Dalam pertemuan tersebut Hotmangaradja juga mengklarifikasi tidak ada izin eksplorasi untuk pembangkit listrik tenaga panas bumi di dalam situs warisan dunia atau di dalam zona inti ekosistem Leuser.

“Pemerintah Indonesia tidak pernah mengeluarkan izin eksplorasi energi panas bumi di dalam Situs Warisan Dunia di Sumatera,” sebut Hotmangaradja yang juga berharap Komite dan Badan Penasehat Warisan Dunia mengambil catatan positif upaya Indonesia, dan terus membantu Indonesia untuk mengeluarkan hutan hujan sumatera dari dari Daftar Warisan Dunia Dalam Bahaya.

 

Baca juga: Inilah Rekomendasi KLHS, Terhadap Rencana Pembangunan Jalan di Situs Warisan Dunia

 

Menanggapi ekosistem Leuser dan dua hutan hujan lainnya di Sumatera yang masih berstatus Warisan Dunia Dalam Bahaya, Manager Advokasi Walhi Aceh, M. Nasir mengatakan, Situs Warisan Dunia tersebut tidak akan dikeluarkan dari Status Dalam Bahaya jika Pemerintah Indonesia belum serius melakupan penyelamatan.

“Setiap saat, ancaman terhadap hutan Leuser terus terjadi dan pemerintah terkesan kurang peduli dengan upaya penegakan hukum.”

M. Nasir menambahkan, Pemerintah Indonesia harus berfikir ulang untuk  memberikan pernyataan bahwa yang melakukan perambahan dan berbagai kegiatan ilegal kehutanan lainnya di dalam ekosistem Leuser adalah masyarakat kecil atau miskin.

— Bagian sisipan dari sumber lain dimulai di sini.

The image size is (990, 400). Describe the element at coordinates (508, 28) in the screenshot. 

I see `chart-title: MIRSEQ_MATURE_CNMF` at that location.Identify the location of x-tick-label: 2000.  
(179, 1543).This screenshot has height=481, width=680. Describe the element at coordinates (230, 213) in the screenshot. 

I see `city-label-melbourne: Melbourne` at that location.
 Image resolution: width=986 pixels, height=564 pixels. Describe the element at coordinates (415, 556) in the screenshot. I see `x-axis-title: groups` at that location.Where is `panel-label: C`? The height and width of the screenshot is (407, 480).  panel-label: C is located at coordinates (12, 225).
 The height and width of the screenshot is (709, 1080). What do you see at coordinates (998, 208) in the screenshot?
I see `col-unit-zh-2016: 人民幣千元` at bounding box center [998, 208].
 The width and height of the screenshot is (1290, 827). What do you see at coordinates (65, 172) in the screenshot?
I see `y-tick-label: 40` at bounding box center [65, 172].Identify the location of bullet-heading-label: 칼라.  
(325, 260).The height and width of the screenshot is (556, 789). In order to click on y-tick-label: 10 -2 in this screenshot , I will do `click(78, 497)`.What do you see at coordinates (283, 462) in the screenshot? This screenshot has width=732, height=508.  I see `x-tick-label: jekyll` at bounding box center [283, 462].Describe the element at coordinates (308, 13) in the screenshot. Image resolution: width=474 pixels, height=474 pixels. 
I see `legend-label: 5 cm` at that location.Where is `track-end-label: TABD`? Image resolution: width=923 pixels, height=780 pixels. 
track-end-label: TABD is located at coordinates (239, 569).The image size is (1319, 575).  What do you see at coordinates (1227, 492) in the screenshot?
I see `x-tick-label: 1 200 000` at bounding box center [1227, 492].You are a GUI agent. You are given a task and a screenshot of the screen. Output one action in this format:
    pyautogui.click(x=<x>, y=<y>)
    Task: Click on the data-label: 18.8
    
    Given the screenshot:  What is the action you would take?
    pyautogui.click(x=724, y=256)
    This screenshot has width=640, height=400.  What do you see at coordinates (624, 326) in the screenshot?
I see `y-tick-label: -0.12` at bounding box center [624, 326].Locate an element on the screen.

“Kami menemukan, ada juga oknum dan pengusaha yang  terlibat merambah hutan Leuser untuk perkebunan kelapa sawit. Sementara masyarakat lokal, hanya digaji,” tandasnya.

 

Ancaman pembukaan lahan di wilayah TNGL untuk dijadikan kebun jagung memang ada. Foto: Junaidi Hanafiah

 

Tropical Rainforest Heritage of Sumatera (TRHS) atau Situs Warisan Dunia Hutan Hujan Tropis Sumatera adalah julukan yang diberikan oleh Komite Warisan Dunia pada 2004 untuk tiga taman nasional ini. Adalah Taman Nasional Gunung Leuser (TNGL), Taman Nasional Kerinci Seblat (TNKS), dan Taman Nasional Bukit Barisan Selatan (TNBBS) yang menerima penghargaan prestisius tersebut.

Tiga taman nasional ini ditetapkan sebagai warisan dunia karena alamnya yang luar biasa. Yaitu tempat berlangsungnya proses ekologi dan biologi dalam evolusi perkembangan ekosistem beserta keanekaragaman hayatinya yang mengagumkan.